Just how many cute things cute girls did that I missed simply because I needed to read a cute text in order to understand a cute conversation? Just how many awesome light novels could I have read in place of the time I spent sucking up to a box-full of yellowing Stephen King novels? With steeled determination, I geared myself up for what’s going to be a long winding journey. Cue dramatic music!


I don the Helm of the Imouto (a hand towel with Ganbare! written in thick print).

I brandish the Sword of the Sensei (a fresh Pilot pen).

I recite a passage of The Incantations of Megumin (Minna no Nihongo Book 1).

And more importantly, I wield the Heart of the Unyielding (read: Otaku).

Join me, as a I battle my way through countless Spawns of Evil — code named Procrastinators — in the hopes of deciphering the Word of the Wise (N5 questions).

Join me, hand in hand, as we invoke the Power of the Shounen, the Strength of a Nakama, and the Magic of Tomodachi.

Together, we fight against all odds. Together, we defeat the Evil Banchou Kanji. Together, we speak the Words of the Desu.

Together… we watch anime without subtitles.


Nah, just kidding. That’s what 2 hours of straight up vocabulary memorization does to my head.

On a more serious note, I’m primarily studying Japanese not out of the shallow reason of watching unsubtitled anime or anything. My motivation stems from the very same reason this blog is up and running: the eagerness to learn and improve oneself. Of course, at first glance, studying something that won’t benefit you in the long run may seem like a waste of time. I’m not really aiming to be something like a translator or the sort, nor I am going to dig deep into linguistics. There’s just this nagging feeling that in doing so, I get to open various paths I won’t be able to take if I stay idle. Just like what Katori-sensei said in Amanchu!, we just have to take the first step, and the rest will unfold. I’m serious. A mind ages when it stops learning — this was one of my maxim when I opened up Nichi Nichi-chan, and, boy, I’m so proud of how far she has reached.

This series of posts will be a chronicling of my journey of my studies. It’s more in the service of looking back at what I’ve learned and what my general thoughts are, than a lame attempt at adding new content in this site. If you’re a new aspiring adventurer like me, then you may find this series insightful. If you’re looking for anime reviews, essays, stuff… don’t worry, I’ve got those covered in my free time.
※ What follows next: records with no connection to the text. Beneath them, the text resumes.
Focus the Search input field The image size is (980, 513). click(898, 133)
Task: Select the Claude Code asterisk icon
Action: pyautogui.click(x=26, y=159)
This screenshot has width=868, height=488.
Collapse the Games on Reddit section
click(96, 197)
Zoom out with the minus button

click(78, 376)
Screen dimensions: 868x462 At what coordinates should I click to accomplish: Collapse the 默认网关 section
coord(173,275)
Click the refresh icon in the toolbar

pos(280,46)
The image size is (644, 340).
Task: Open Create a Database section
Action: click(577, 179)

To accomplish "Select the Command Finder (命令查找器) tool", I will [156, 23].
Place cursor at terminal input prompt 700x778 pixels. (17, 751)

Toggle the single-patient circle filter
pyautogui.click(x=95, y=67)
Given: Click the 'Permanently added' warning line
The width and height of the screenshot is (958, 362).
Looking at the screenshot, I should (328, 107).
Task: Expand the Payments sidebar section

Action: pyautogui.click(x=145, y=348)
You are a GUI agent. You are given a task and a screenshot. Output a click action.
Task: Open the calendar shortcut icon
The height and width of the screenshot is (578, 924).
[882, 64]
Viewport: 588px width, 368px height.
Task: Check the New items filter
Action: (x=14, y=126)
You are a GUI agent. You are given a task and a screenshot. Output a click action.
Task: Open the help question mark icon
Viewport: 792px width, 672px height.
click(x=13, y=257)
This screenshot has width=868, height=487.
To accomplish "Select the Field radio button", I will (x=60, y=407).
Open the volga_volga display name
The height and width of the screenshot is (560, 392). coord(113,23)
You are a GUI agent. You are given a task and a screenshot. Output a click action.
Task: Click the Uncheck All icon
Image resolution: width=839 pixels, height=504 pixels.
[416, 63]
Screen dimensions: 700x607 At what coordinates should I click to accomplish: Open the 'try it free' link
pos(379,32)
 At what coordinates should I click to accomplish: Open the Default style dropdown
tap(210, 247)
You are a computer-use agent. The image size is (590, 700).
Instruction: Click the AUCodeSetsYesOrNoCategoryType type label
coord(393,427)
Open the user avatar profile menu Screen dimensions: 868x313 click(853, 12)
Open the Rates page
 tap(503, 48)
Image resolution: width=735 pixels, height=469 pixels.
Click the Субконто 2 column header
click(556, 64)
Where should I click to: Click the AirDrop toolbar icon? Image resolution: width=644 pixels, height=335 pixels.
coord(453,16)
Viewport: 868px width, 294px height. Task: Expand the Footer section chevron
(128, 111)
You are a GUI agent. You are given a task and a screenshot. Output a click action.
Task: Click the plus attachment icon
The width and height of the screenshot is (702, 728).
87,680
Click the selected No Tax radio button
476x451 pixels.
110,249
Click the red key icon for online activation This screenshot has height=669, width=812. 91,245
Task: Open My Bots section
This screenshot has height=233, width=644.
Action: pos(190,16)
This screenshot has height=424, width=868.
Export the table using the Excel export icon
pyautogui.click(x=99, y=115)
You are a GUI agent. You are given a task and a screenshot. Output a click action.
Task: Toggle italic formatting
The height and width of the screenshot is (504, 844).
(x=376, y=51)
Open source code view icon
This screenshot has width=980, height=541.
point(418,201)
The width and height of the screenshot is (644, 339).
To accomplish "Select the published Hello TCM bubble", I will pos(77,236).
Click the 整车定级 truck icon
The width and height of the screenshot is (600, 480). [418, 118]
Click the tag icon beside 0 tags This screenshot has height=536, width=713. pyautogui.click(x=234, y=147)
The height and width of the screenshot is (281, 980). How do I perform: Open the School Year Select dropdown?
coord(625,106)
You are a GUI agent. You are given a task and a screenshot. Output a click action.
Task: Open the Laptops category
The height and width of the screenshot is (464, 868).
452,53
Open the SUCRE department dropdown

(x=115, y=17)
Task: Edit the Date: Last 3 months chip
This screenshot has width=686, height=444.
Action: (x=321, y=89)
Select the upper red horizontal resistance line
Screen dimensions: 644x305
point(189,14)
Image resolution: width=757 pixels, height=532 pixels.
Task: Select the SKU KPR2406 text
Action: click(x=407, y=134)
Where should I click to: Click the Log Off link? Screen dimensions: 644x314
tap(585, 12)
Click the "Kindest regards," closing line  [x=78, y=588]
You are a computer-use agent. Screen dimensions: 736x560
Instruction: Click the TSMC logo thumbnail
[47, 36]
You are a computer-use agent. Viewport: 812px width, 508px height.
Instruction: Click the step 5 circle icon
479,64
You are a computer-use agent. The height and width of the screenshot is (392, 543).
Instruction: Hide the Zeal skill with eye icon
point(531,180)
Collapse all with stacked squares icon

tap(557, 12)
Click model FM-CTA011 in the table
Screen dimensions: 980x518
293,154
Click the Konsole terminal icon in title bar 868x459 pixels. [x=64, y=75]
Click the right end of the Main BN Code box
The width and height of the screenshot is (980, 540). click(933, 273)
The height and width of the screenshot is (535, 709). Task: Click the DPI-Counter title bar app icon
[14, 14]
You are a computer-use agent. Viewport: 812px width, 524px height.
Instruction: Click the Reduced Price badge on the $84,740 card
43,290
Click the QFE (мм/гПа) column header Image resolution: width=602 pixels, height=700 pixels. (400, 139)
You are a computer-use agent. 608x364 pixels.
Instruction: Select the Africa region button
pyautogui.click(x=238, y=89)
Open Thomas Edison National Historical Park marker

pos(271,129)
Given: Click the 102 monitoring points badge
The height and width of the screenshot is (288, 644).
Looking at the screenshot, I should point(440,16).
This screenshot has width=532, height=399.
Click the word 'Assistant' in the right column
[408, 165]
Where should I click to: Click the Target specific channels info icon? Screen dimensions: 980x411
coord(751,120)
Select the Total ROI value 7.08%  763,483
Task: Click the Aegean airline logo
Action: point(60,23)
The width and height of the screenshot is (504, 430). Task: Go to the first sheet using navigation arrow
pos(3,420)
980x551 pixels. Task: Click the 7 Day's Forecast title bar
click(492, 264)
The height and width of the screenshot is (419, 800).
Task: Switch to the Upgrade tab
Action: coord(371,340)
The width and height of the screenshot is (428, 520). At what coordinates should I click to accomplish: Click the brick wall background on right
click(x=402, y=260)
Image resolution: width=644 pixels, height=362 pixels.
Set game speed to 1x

The Twintails: Hiragana and Katakana


The very first advise you will hear if you’re taking this journey is that you have to memorize these two kana. It took me a half a month to cram Hiragana into my head, and a month to conclude my campaign on Katakana. To be candid, the former was rather easy. I would’ve been able to memorize it in a week if not for the fact that I was busy with work and blogging. Quick tip: if you’re not in a hurry, try memorizing one group a day. By which, I mean, memorizing the vowel group today, then the ka syllables the next day — so on and so forth. It allows for a better breathing room, and focusing on smaller parts makes it easier to for you to digest what you studied. Hiragana is composed of roughly… 10 groups, with 5 syllables max per group. In theory, you should be able to read Hiragana stuff within 10 days! Of course, memorizing it by heart isn’t enough. That’s where the Sword of the Sensei come into picture. Meaning, with how they use to torture pre-schoolers, repeatedly writing the character is an efficient method in memorizing it.

And then there’s this.

Katakana is a different matter, as I find my battle with it dragging longer than I expected to. In fact, the struggle mostly came from my inability to comprehend what the word meant. Normally, knowing what a katakana stood for is easier given that they’re mostly English loan words. Say for example… サッカー. The romaji of this little sly critter here is sakka–. Now, what do you think that is when written in English? Hint: it’s a sport.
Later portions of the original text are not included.